-------- DATA TO EXAMINE --------
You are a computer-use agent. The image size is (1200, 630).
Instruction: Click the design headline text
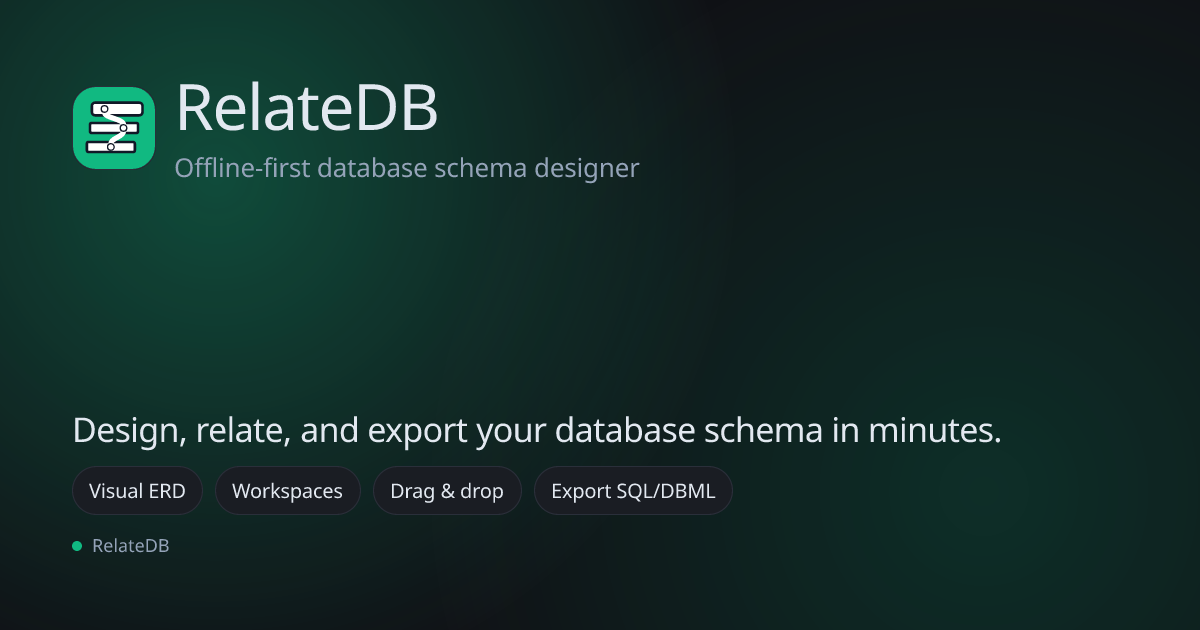[536, 430]
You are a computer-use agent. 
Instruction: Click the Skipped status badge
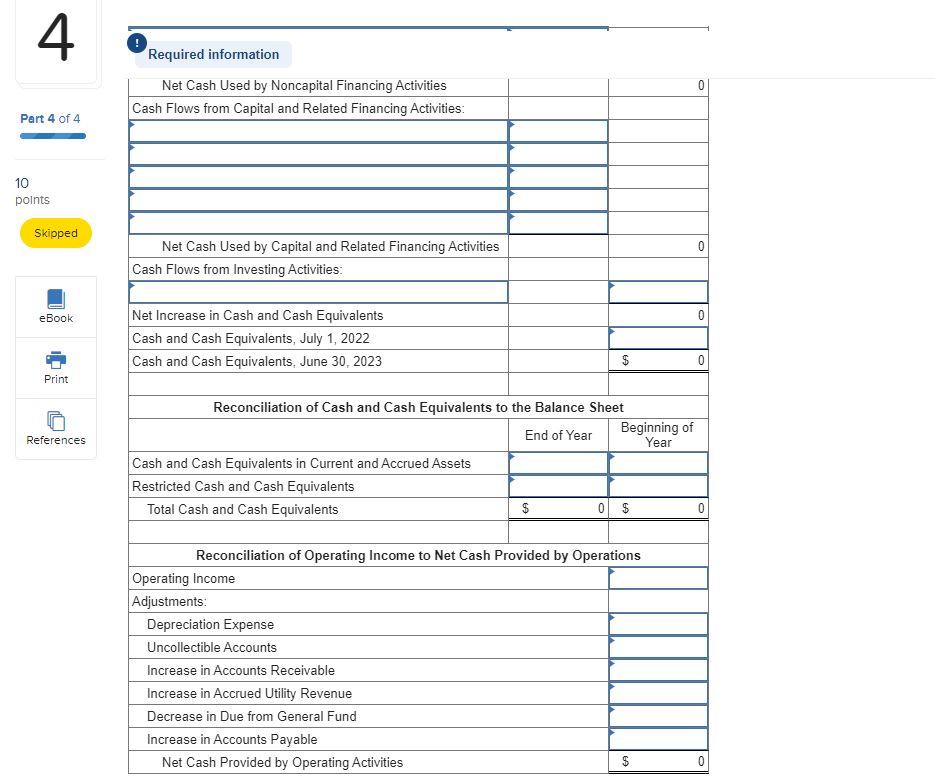pos(55,233)
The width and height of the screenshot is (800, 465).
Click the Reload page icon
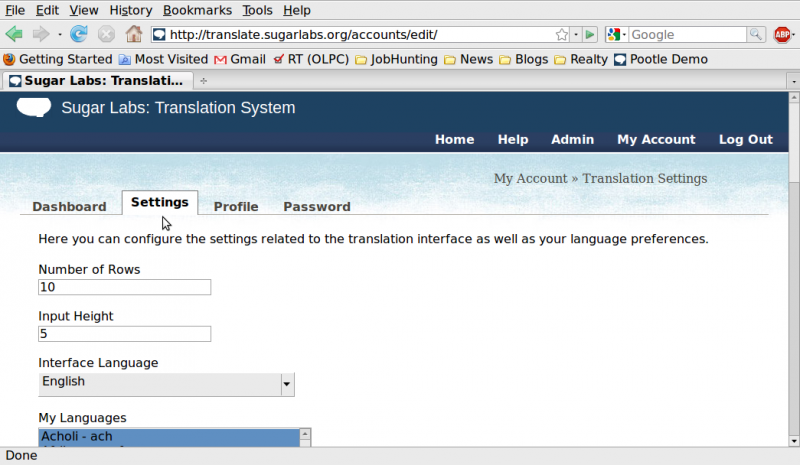point(79,35)
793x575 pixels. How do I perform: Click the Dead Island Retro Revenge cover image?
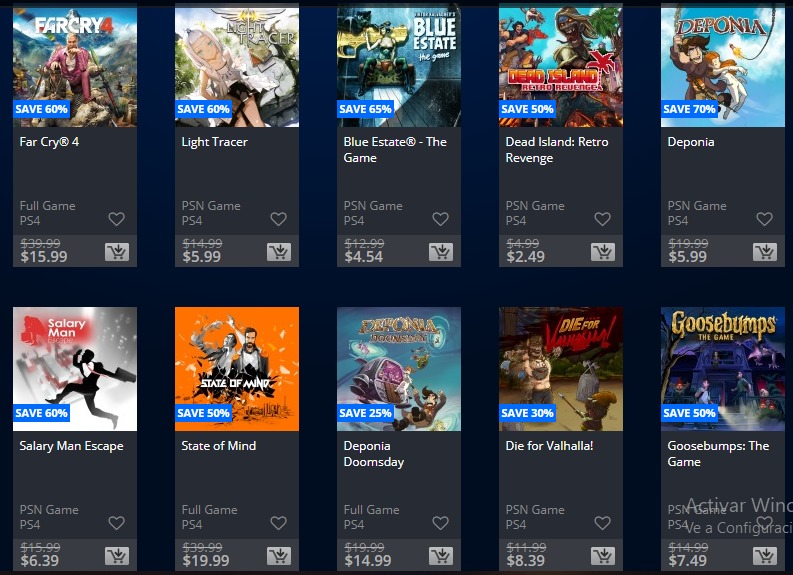tap(561, 65)
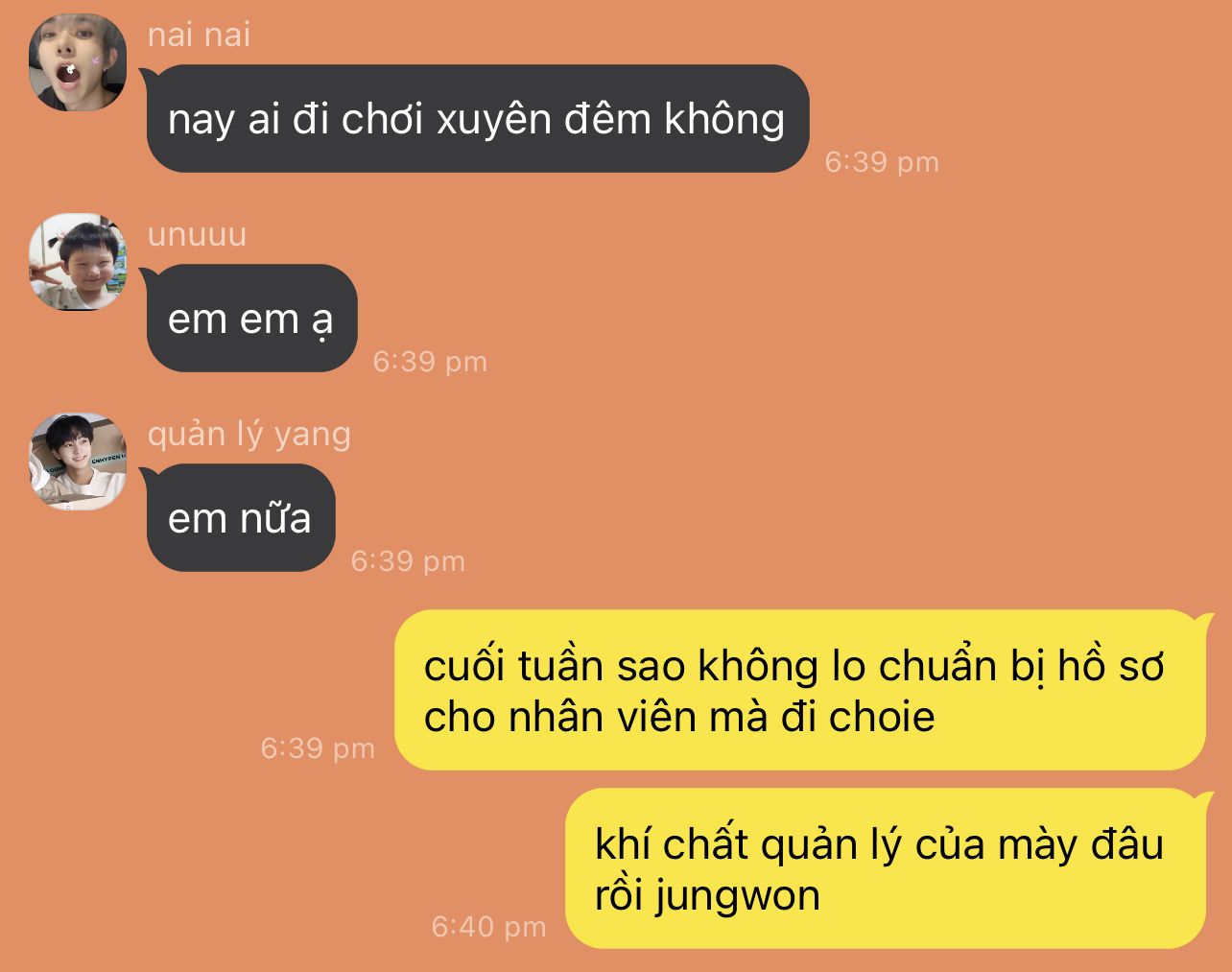Click the sender name "ununuu"
Viewport: 1232px width, 972px height.
197,234
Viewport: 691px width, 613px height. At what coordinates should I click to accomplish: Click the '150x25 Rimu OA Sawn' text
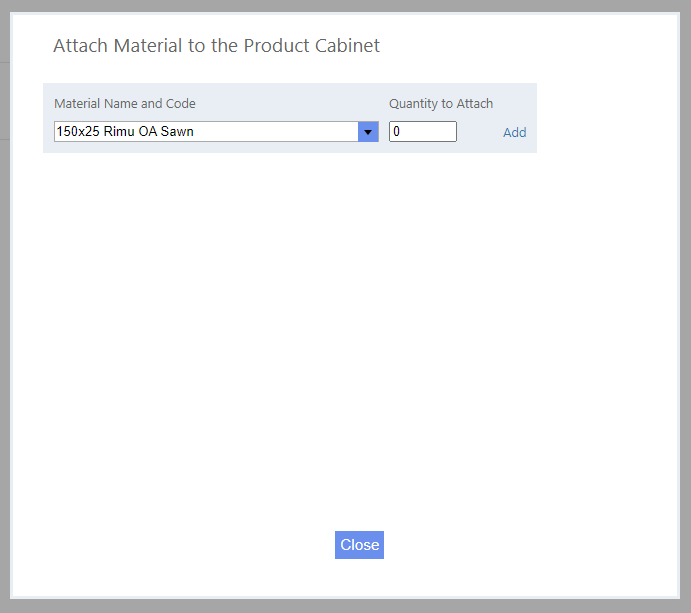(125, 132)
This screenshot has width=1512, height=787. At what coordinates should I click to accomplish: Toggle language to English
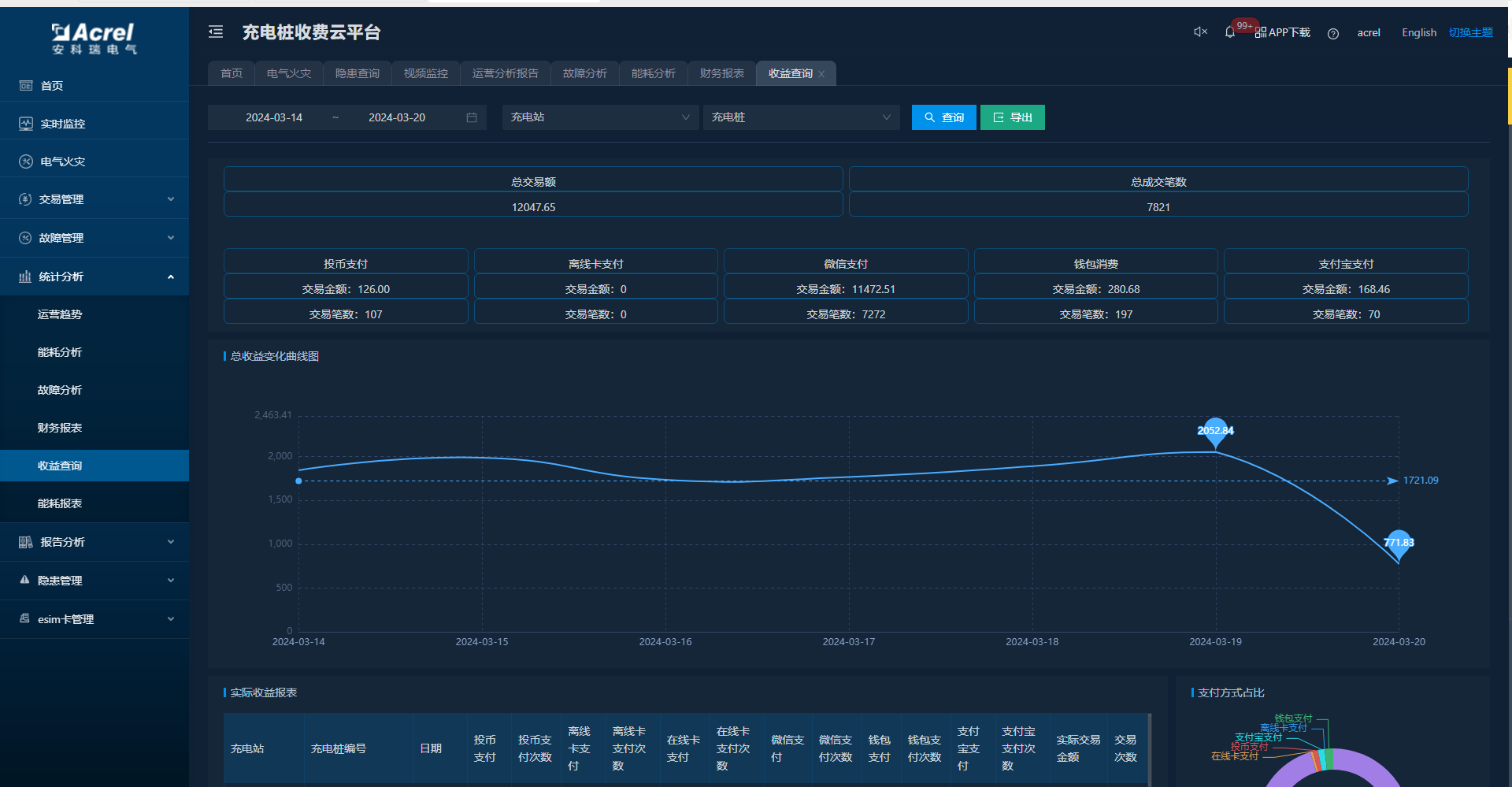(1418, 33)
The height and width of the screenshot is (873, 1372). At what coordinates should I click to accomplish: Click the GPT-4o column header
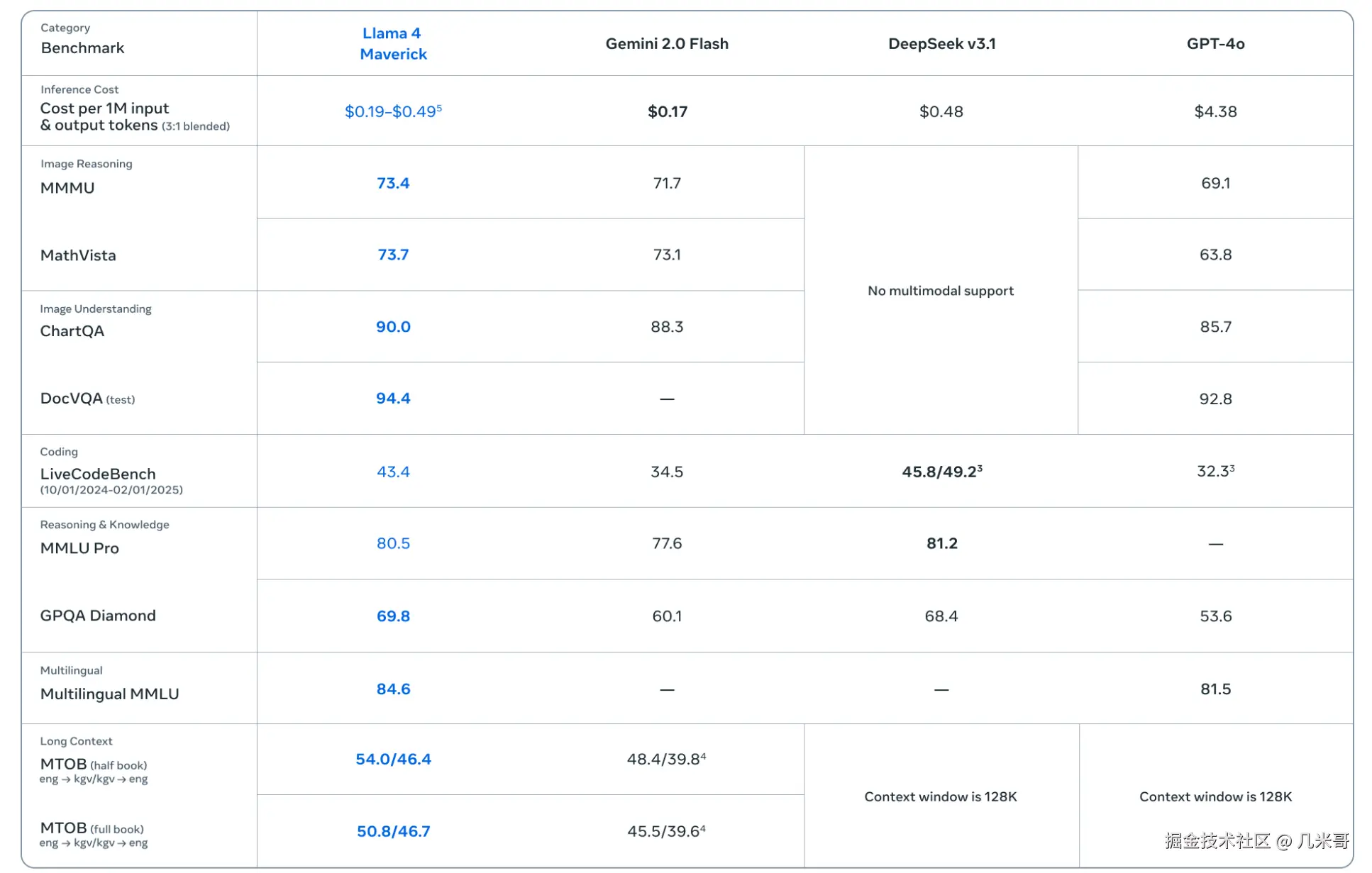[1215, 44]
--------
Leaving the pictures out, give back each line above exactly.

You are a computer-use agent. The image size is (1200, 630).
Instruction: Click the design headline text
[536, 430]
You are a computer-use agent. 
Instruction: Click the Skipped status badge
pos(55,233)
The width and height of the screenshot is (800, 465).
Click the Reload page icon
point(79,35)
793x575 pixels. How do I perform: Click the Dead Island Retro Revenge cover image?
tap(561, 65)
Click the sender name "ununuu"
Viewport: 1232px width, 972px height.
197,234
Viewport: 691px width, 613px height. At what coordinates should I click to accomplish: Click the '150x25 Rimu OA Sawn' text
(125, 132)
This screenshot has width=1512, height=787. At what coordinates should I click to accomplish: Toggle language to English
(1418, 33)
The height and width of the screenshot is (873, 1372). At what coordinates should I click to accomplish: Click the GPT-4o column header
[1215, 44]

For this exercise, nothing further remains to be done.